* _Problem description_: Rewrite the lines below, putting "Point out where a certain element is." wherever "Find the location of a particular element." appears and changing nothing else.

* _Given records_:
------------------------------------
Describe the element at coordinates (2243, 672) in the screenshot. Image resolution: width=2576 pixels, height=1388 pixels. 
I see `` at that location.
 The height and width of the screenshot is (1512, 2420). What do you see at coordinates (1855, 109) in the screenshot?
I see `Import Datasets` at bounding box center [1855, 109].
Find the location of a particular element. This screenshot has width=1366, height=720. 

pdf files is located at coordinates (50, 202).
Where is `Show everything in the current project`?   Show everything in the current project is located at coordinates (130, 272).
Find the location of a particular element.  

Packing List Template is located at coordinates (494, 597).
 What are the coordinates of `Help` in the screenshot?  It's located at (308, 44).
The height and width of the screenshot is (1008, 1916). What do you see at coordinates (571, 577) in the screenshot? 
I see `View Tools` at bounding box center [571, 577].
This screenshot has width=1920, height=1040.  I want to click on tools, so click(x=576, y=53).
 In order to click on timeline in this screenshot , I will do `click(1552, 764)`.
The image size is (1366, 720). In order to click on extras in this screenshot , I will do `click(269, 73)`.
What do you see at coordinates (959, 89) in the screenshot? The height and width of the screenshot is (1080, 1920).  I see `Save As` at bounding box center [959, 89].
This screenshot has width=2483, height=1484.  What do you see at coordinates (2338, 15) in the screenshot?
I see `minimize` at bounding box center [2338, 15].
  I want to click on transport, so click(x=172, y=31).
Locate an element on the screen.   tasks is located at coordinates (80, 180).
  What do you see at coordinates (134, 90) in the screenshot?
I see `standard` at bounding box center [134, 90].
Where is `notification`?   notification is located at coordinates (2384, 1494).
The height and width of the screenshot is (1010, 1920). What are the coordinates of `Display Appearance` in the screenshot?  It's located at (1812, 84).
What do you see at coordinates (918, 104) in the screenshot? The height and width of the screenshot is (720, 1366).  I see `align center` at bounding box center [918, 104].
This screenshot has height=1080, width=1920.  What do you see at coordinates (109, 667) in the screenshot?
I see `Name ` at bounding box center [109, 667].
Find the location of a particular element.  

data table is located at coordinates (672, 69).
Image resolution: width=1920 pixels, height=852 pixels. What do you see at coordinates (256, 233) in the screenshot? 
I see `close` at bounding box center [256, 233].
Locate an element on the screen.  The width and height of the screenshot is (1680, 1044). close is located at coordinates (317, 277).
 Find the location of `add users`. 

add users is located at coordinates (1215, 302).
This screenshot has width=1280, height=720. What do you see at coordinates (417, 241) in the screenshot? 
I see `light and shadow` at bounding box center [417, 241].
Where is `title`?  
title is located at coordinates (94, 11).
------------------------------------
* _Written reply_:
Describe the element at coordinates (2243, 672) in the screenshot. Image resolution: width=2576 pixels, height=1388 pixels. 
I see `` at that location.
 The height and width of the screenshot is (1512, 2420). What do you see at coordinates (1855, 109) in the screenshot?
I see `Import Datasets` at bounding box center [1855, 109].
Point out where a certain element is. This screenshot has width=1366, height=720. 

pdf files is located at coordinates (50, 202).
Where is `Show everything in the current project`?   Show everything in the current project is located at coordinates (130, 272).
Point out where a certain element is.  

Packing List Template is located at coordinates (494, 597).
 What are the coordinates of `Help` in the screenshot?  It's located at (308, 44).
The height and width of the screenshot is (1008, 1916). What do you see at coordinates (571, 577) in the screenshot? 
I see `View Tools` at bounding box center [571, 577].
This screenshot has width=1920, height=1040.  I want to click on tools, so click(x=576, y=53).
 In order to click on timeline in this screenshot , I will do `click(1552, 764)`.
The image size is (1366, 720). In order to click on extras in this screenshot , I will do `click(269, 73)`.
What do you see at coordinates (959, 89) in the screenshot? The height and width of the screenshot is (1080, 1920).  I see `Save As` at bounding box center [959, 89].
This screenshot has width=2483, height=1484.  What do you see at coordinates (2338, 15) in the screenshot?
I see `minimize` at bounding box center [2338, 15].
  I want to click on transport, so click(x=172, y=31).
Locate an element on the screen.   tasks is located at coordinates (80, 180).
  What do you see at coordinates (134, 90) in the screenshot?
I see `standard` at bounding box center [134, 90].
Where is `notification`?   notification is located at coordinates (2384, 1494).
The height and width of the screenshot is (1010, 1920). What are the coordinates of `Display Appearance` in the screenshot?  It's located at (1812, 84).
What do you see at coordinates (918, 104) in the screenshot? The height and width of the screenshot is (720, 1366).  I see `align center` at bounding box center [918, 104].
This screenshot has height=1080, width=1920.  What do you see at coordinates (109, 667) in the screenshot?
I see `Name ` at bounding box center [109, 667].
Point out where a certain element is.  

data table is located at coordinates (672, 69).
Image resolution: width=1920 pixels, height=852 pixels. What do you see at coordinates (256, 233) in the screenshot? 
I see `close` at bounding box center [256, 233].
Locate an element on the screen.  The width and height of the screenshot is (1680, 1044). close is located at coordinates (317, 277).
 Find the location of `add users`. 

add users is located at coordinates (1215, 302).
This screenshot has width=1280, height=720. What do you see at coordinates (417, 241) in the screenshot? 
I see `light and shadow` at bounding box center [417, 241].
Where is `title`?  
title is located at coordinates (94, 11).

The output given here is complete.